Share via

Binding a Certificate in IIS using C# and Powershell

  • Article

Other day I was assisting a customer who had a unique need of binding a Certificate from within C# code using Powershell. A direct API call won't work due to some constraints, so Powershell was the other viable option. Customer also didn't want any Powershell window to pop-up, so we needed to code around it.

Here is the code sample:

 using System;
using System.Collections.Generic;
using System.Linq;
using System.Text;
using System.Threading.Tasks;
using System.Management.Automation;
using System.Collections.ObjectModel;

namespace ExecutePowershell
{
 class Program
 {
 static void Main(string[] args)
 {
 ExecutePowershellClass pwrshell = new ExecutePowershellClass();
 pwrshell.ExecuteCommand();
 Console.ReadLine();
 }
 }
 class ExecutePowershellClass
 {
 public void ExecuteCommand()
 {
 using (PowerShell myPowerShellInstance = PowerShell.Create())
 {
 //powershell script to get version number and list of processes currently executing in the machine.
 string sScript= "$PSVersionTable.PSVersion;get-process"; //REPLACE THIS sScript WITH THE POWERSHELL 
  //COMMAND BELOW. BASICALLY BUILD YOUR OWN STRING BASED ON YOUR NEED

// use "AddScript" to add the contents of a script file to the end of the execution pipeline.
 myPowerShellInstance.AddScript(sScript);

// invoke execution on the pipeline (collecting output)
 Collection<PSObject> PSOutput = myPowerShellInstance.Invoke();

// loop through each output object item
 foreach (PSObject outputItem in PSOutput)
 {
 if (outputItem != null)
 {
 Console.WriteLine(outputItem.ToString());
 }
 }
 }
 }
 }
}

 Powershell COMMAND to bind a certificate

# Import IIS web administration Module
Import-Module WebAdministration

New-SelfSignedCertificate -DnsName website.test.com -CertStoreLocation cert:\LocalMachine\My

$certificate = Get-ChildItem Cert:\LocalMachine\My | Where-Object {$_.subject -like "*website.test.com*"} | Select-Object -ExpandProperty Thumbprint

Write-Host $certificate

Get-WebBinding -Port 443 -Name website.test.com | Remove-WebBinding

Remove-Item -Path "IIS:\SslBindings\*!443!website.test.com"

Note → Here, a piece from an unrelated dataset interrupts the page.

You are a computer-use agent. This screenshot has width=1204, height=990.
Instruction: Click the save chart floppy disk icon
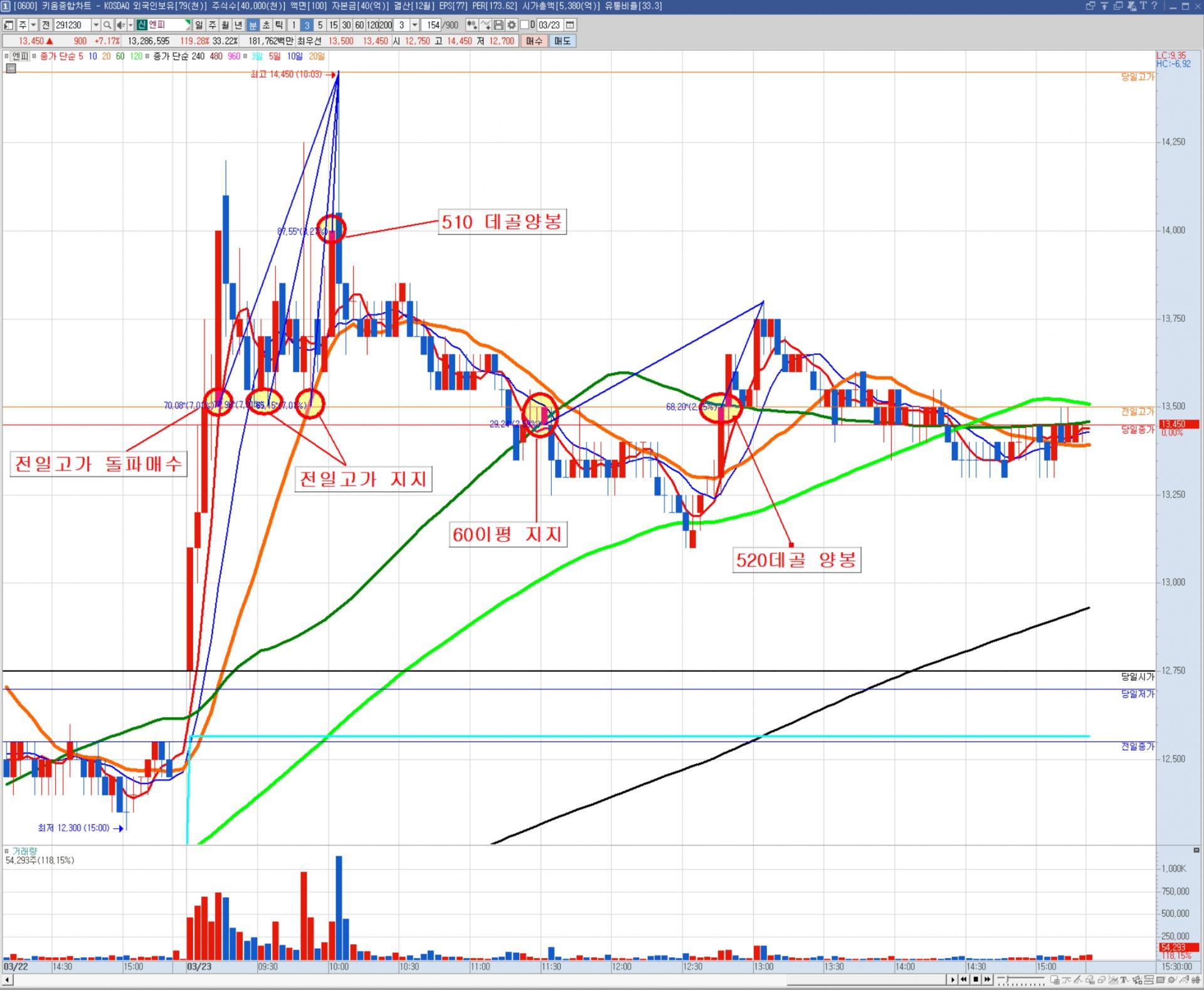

New-WebBinding -Name "Default Web Site" -IPAddress "*" -HostHeader "website.test.com" -Port 443 -Protocol https -SslFlags 0

get-item -Path "cert:\localmachine\my\$certificate" | new-item -path IIS:\SslBindings\0.0.0.0!443!website.test.com -Value $certificate -Force

Note: You need to modify the hostname and binding accordingly.